REQUIRED TASK
Switch "cursor" to "pointer" in the lines starting at the one containing "You are a GUI" and ending at the one containing "The width and". Write out only those lines, with nothing else changed.

MATERIAL PROVIDED
## Begin
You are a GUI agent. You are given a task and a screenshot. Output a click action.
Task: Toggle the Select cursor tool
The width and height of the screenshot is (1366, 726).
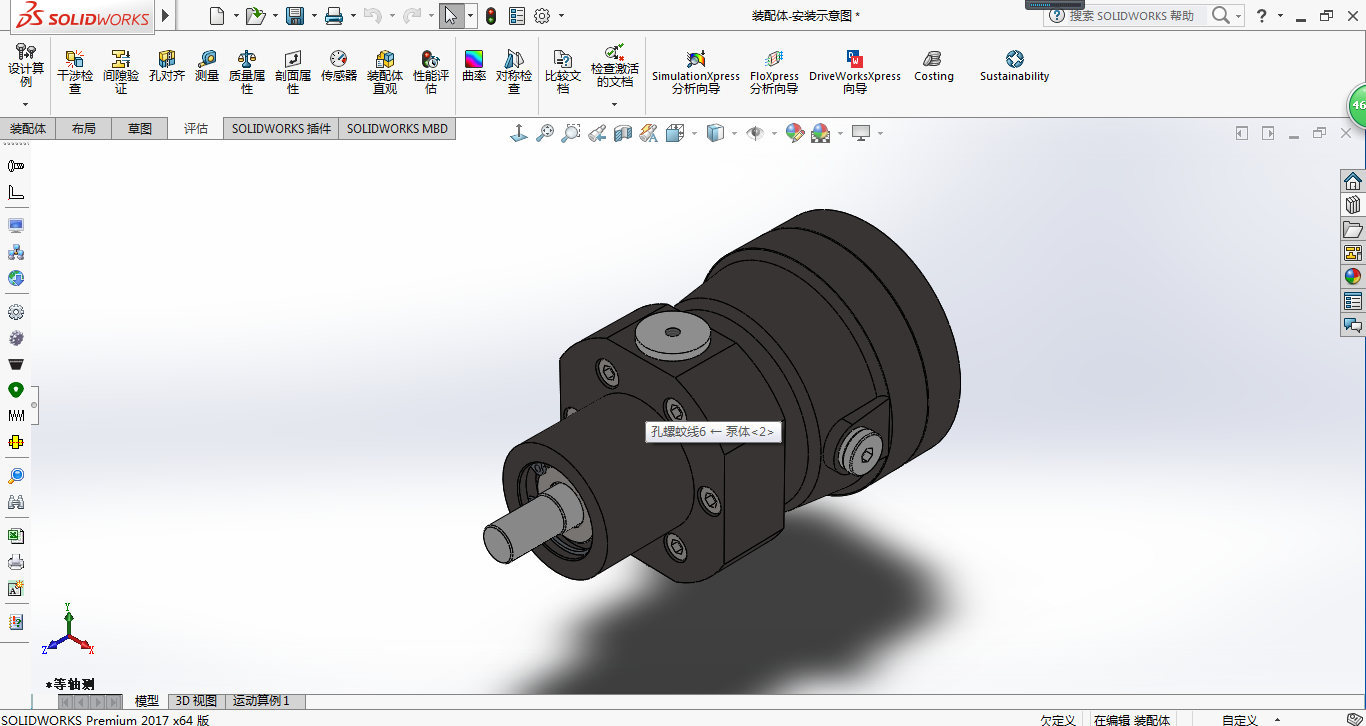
## End
## Begin
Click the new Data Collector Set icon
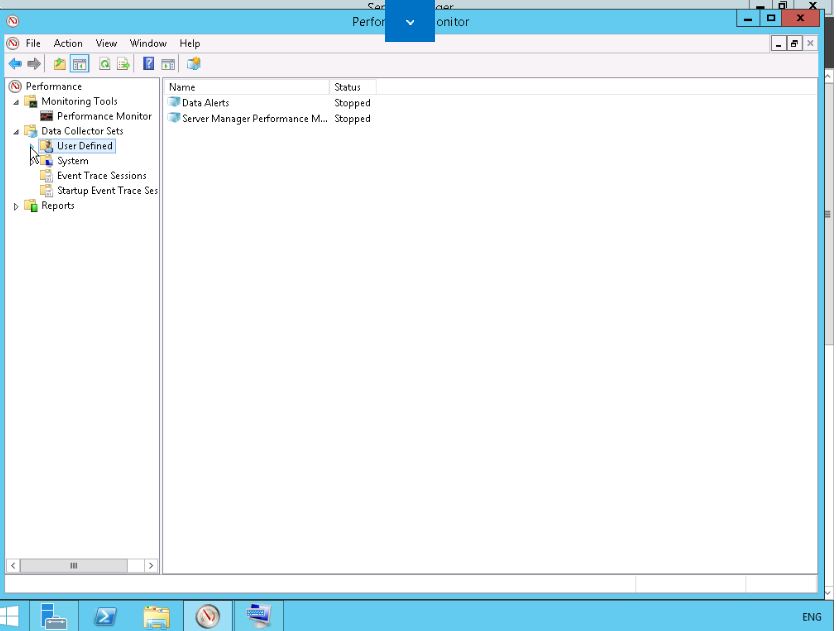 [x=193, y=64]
## End
## Begin
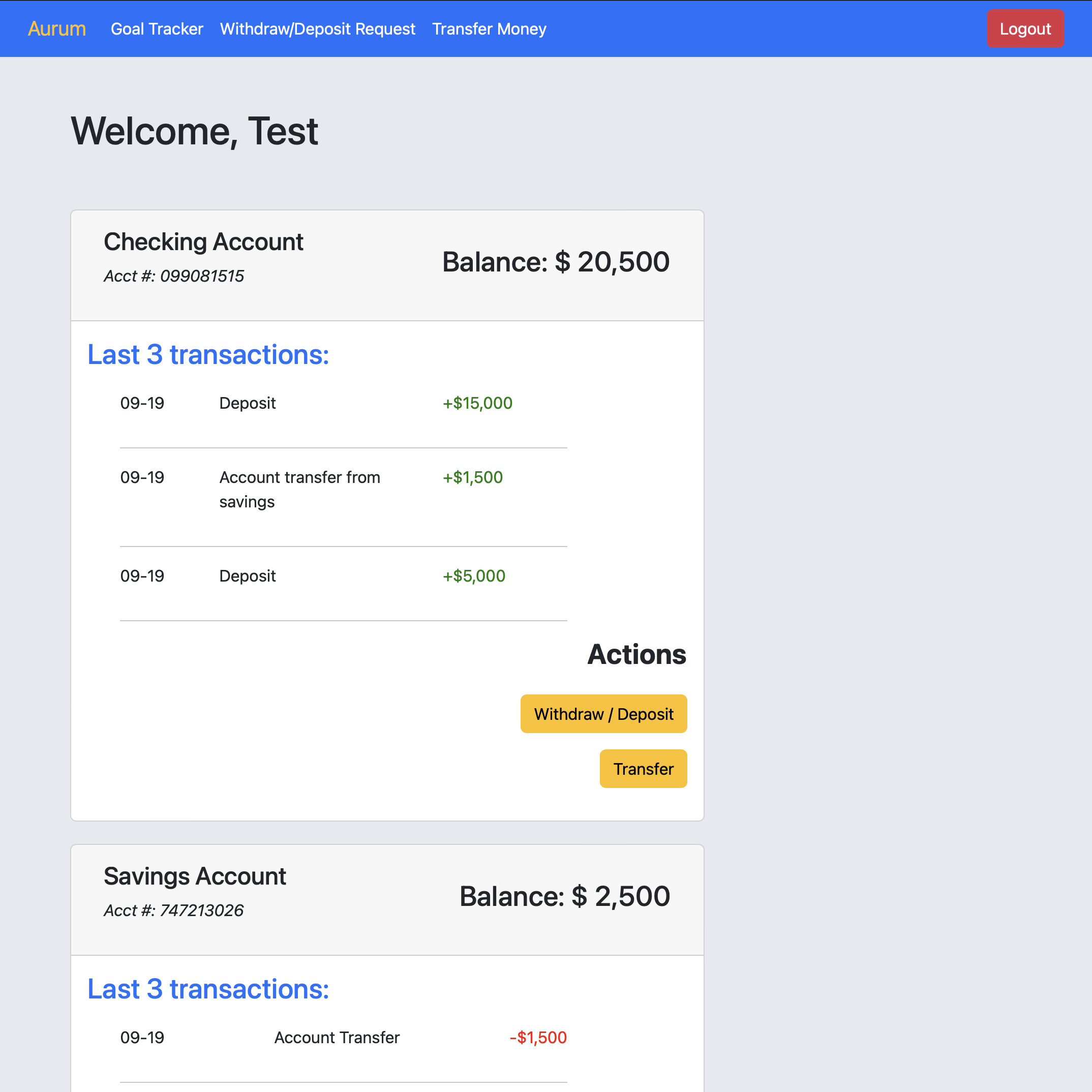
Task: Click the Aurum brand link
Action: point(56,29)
## End
RESPONSE
You are a GUI agent. You are given a task and a screenshot. Output a click action.
Task: Toggle the Select pointer tool
The width and height of the screenshot is (1366, 726).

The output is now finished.